Fuel is now leaving four of France's dozen oil refineries as barricades have been lifted. Workers at three refineries have ended their two-week strike action, though port strikes were still preventing crude oil from reaching them.
Train services were nearly back to normal, and petrol pump shortages were easing as the government increased fuel imports from elsewhere in Europe.
"We are in a new phase but a new phase does not mean everything is over," Chereque said. "The president has the power to adjourn the debate, because a law can always be perfected."
The senate, with a few hundred students demonstrating peacefully outside, voted 177-151 to pass the latest version of the pension bill. The text goes to the lower house tomorrow but its signing into law could be stalled until November as the opposition Socialists plan to challenge its legality with the constitutional court, which must also ratify it.
Prime minister Francois Fillon said strikers should now back down as the protest movement "no longer has any meaning".
Economy minister Christine Lagarde, who has estimated the cost of the refinery strikes at €200-€400 million a day in lost production, said that should not knock France's 2010 growth off course. She also praised the CFDT's gesture to MEDEF.
"I salute the return to reason and to dialogue," Ms Lagarde told Radio Classique. "To put talks on the table, to discuss youth employment, senior citizen employment and examine the underlying problems that are worrying young and old people, that's really a turning point and I think it's a good thing."
Energy minister Jean-Louis Borloo said supply was back to normal at around 80 per cent of the country's petrol stations.
The UFIP oil lobby said France had imported 100,000 tonnes of fuel products a day over the past week, up from 25,000 tonnes a day in normal times.
In the southern city of Marseille, garbage collectors went back to work after a two-week strike and began clearing some 10,000 tonnes of maggot-infested refuse piled in the streets.
A surge of families leaving town for half-term school holidays put extra pressure on petrol pumps at the weekend, fraying people's patience with the fuel shortages.
An Ifop opinion poll on Tuesday showed that 59 per cent of those surveyed were opposed to fuel depot blockades.
Mr Sarkozy, whose popularity ratings are at all-time lows 18 months before a presidential election, is keen to put the pension reform battle behind him and turn the page with some small social reforms and moves to appease unions, aides say.

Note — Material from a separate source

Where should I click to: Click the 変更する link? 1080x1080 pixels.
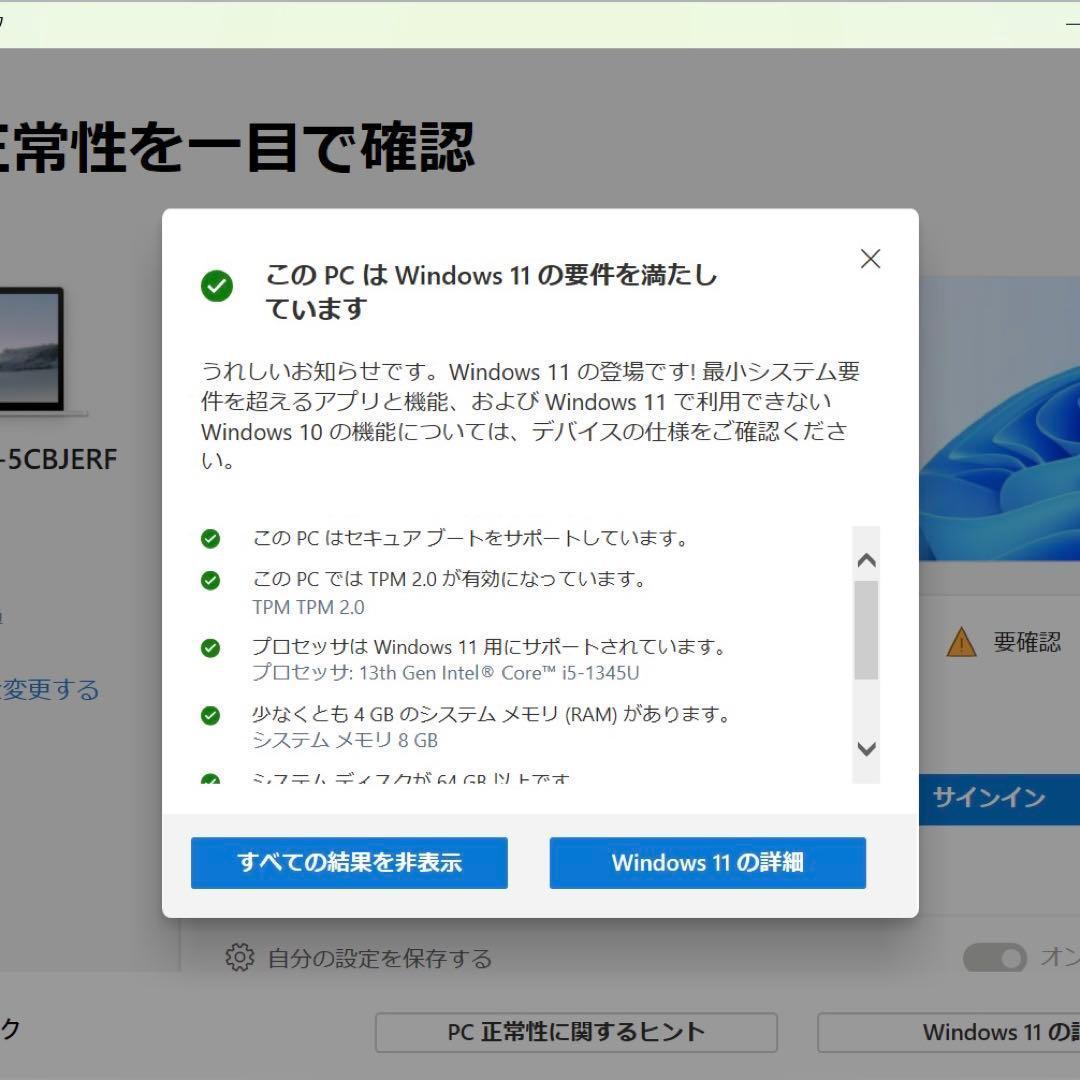pyautogui.click(x=52, y=690)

The quiet student marches were a relief for the government which was embarrassed last week by TV images of fuel depot barricades and torched cars on the fringes of some protests.

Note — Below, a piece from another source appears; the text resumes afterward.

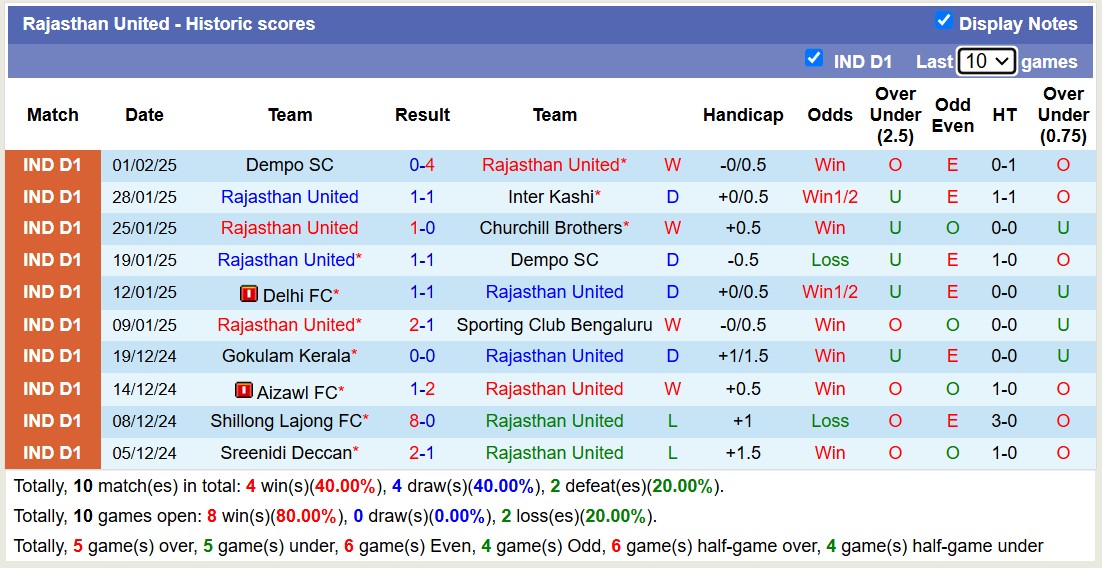Uncheck the IND D1 league filter checkbox
Screen dimensions: 1102x568
pos(814,58)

Trade unions have called for two more days of natiownide strikes and street protests on Oct. 28 and Nov. 6.
Seven refineries remain blockaded and dock workers are still on strike at key oil ports at Marseille in the south and Le Havre in the north. Some 3.8 million tonnes of crude, refined products, chemicals and LPG gas were stuck in vessels off the Fos-Lavera terminal at Marseille.
Sarkozy's pension law will raise the minimum and full retirement ages to 62 from 60 and to 67 from 65 respectively, a measure he says is necessary to rein in a growing pension shortfall and reassure markets France can control its deficit.